Casi 8.500 millones de pesos se sumarán al presupuesto de la Ciudad de 2016 luego de que esta tarde fuera aprobado el proyecto en la Legislatura de la Ciudad.

La suma de dinero incorporada ya tiene destino: pago a trabajadores públicos, comedores de hospitales y escuelas, limpieza, seguridad privada, recolección de residuos, el subsidio al Hospital de niños Garrahan y las obras en el Ecoparque (ex Zoo).

La ampliación (que representa el 7 por ciento del presupuesto general) había sido solicitada por el Poder Ejecutivo a principios de agosto, argumentando que las arcas públicas habían registrado un excedente de ingresos. La metodología, que se emplea año tras año, permite redirigir el monto a áreas que lo requieran.

La reasignación de 8.344.279.000 pesos fue 37 votos a favor (PRO, Suma +, Partido Socialista y Confianza Pública), 3 negativos (Frente de Izquierda y Autodeterminación y Libertad) y 17 abstenciones (Frente para la Victoria, Coalición Cívica y Partido Socialista Auténtico).

 

Peso a peso, dónde irá el dinero

El 39 por ciento del monto, casi 3.400 millones de pesos, será destinado a gastos en personal. “Estas mayores erogaciones tienen su origen en los acuerdos salariales llevados a cabo durante el primer cuatrimestre del año”, argumenta el texto que lleva la firma del ministro de Hacienda Martín Mura.

Por otro lado, se usarán 2.274 millones de pesos para pagar comida para hospitales, hogares y comedores escolares. De ese mismo ítem deberá salir el dinero para recolección de residuos, servicios de seguridad privada y la limpieza de hospitales.

En el punto denominado “bienes de consumo” -al que se le asignarán poco más de 377 millones de pesos- estarán incluidos la adquisición de insumos para el sistema de salud, productos lácteos para el Ministerio de Educación y gastos para el funcionamiento del Ecoparque.

Por su parte, el hospital de niños Garrahan recibirá una porción de los 1.223 millones de pesos que también se repartirán entre subsidios a la educación de gestión privada, subsidios sociales que se otorgan a través de diversos programas del Ministerio de Hábitat y Desarrollo Humano y la asistencia en villas.

Finalmente, para el pago de deuda se implementarán 1100 millones de pesos y para equipamiento y construcciones se enviarán casi 41 millones.

 

La oposición prendió la alarma

Aunque el proyecto fue aprobado por mayoría, los diputados aprovecharon el espacio de la sesión para dejar en claro que la reasignación no aclaraba puntos como los costos del traspaso de la Policía Federal o la razón por la que se sigue subsidiando a la educación privada.

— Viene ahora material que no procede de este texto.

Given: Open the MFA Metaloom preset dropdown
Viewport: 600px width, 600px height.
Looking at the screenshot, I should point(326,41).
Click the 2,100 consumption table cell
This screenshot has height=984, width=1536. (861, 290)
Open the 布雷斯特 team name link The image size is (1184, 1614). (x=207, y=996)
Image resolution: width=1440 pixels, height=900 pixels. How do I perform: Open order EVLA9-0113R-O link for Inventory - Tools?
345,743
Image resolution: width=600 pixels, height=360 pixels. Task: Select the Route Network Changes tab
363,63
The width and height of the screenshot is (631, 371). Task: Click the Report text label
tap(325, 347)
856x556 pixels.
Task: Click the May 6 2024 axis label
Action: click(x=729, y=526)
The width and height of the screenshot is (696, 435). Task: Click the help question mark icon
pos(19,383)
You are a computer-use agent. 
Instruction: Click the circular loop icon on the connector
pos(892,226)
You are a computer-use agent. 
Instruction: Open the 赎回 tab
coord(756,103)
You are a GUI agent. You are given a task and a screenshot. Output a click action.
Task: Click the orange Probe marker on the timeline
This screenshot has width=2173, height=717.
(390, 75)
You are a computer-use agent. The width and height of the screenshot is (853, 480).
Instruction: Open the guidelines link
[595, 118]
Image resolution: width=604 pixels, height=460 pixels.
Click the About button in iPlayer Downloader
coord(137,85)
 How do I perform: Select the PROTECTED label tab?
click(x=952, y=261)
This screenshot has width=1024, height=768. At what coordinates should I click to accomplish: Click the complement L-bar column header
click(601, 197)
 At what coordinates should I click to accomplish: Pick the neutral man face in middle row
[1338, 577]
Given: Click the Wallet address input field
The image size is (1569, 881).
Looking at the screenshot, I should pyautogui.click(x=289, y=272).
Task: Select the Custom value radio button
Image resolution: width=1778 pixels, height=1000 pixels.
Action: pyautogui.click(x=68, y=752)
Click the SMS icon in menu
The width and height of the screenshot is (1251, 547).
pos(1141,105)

“Se hizo un presupuesto subestimado que asumía una tasa de inflación del 26 por ciento. Y como resultado aparece una bolsa de recursos económicos que son el resultado de la inflación, la devaluación y los tarifazos”, sostuvo Marcelo Ramal del monobloque Frente de Izquierda y de los Trabajadores.

Por su parte, el Frente para la Victoria basó su abstención en que no podía oponerse al cumplimiento del pago a docentes, pero que tampoco podía acompañar los argumentos del oficialismo.

“La responsabilidad de la oposición es tener una mirada crítica en función de cuáles son los componentes de esa ampliación y las perspectivas que tenemos sobre qué debe hacerse en la Ciudad”, expresó desde ese bloque José Campagnoli.

“Nuestra posición es cooperar con las herramientas que el Poder Ejecutivo solicita”, dijo Juan Nosiglia de Suma +. Sin embargo, recordó que en 2014 la ampliación había sido del 15 por ciento y en 2015 de sólo el 5.

Por su parte, la presidenta del bloque Confianza Pública Graciela Ocaña reconoció que acompañarían el proyecto, aunque  expresó: “No coincidimos con la forma en la que se ha tratado en la comisión de Presupuesto. Si bien los funcionarios vinieron, fue más una disertación”.

Antes de votar, el presidente de la comisión, el oficialista Alejandro García, volvió a pedir la palabra y señaló: “Estamos hablando del salario de los trabajadores, después busquemos los subterfugios”.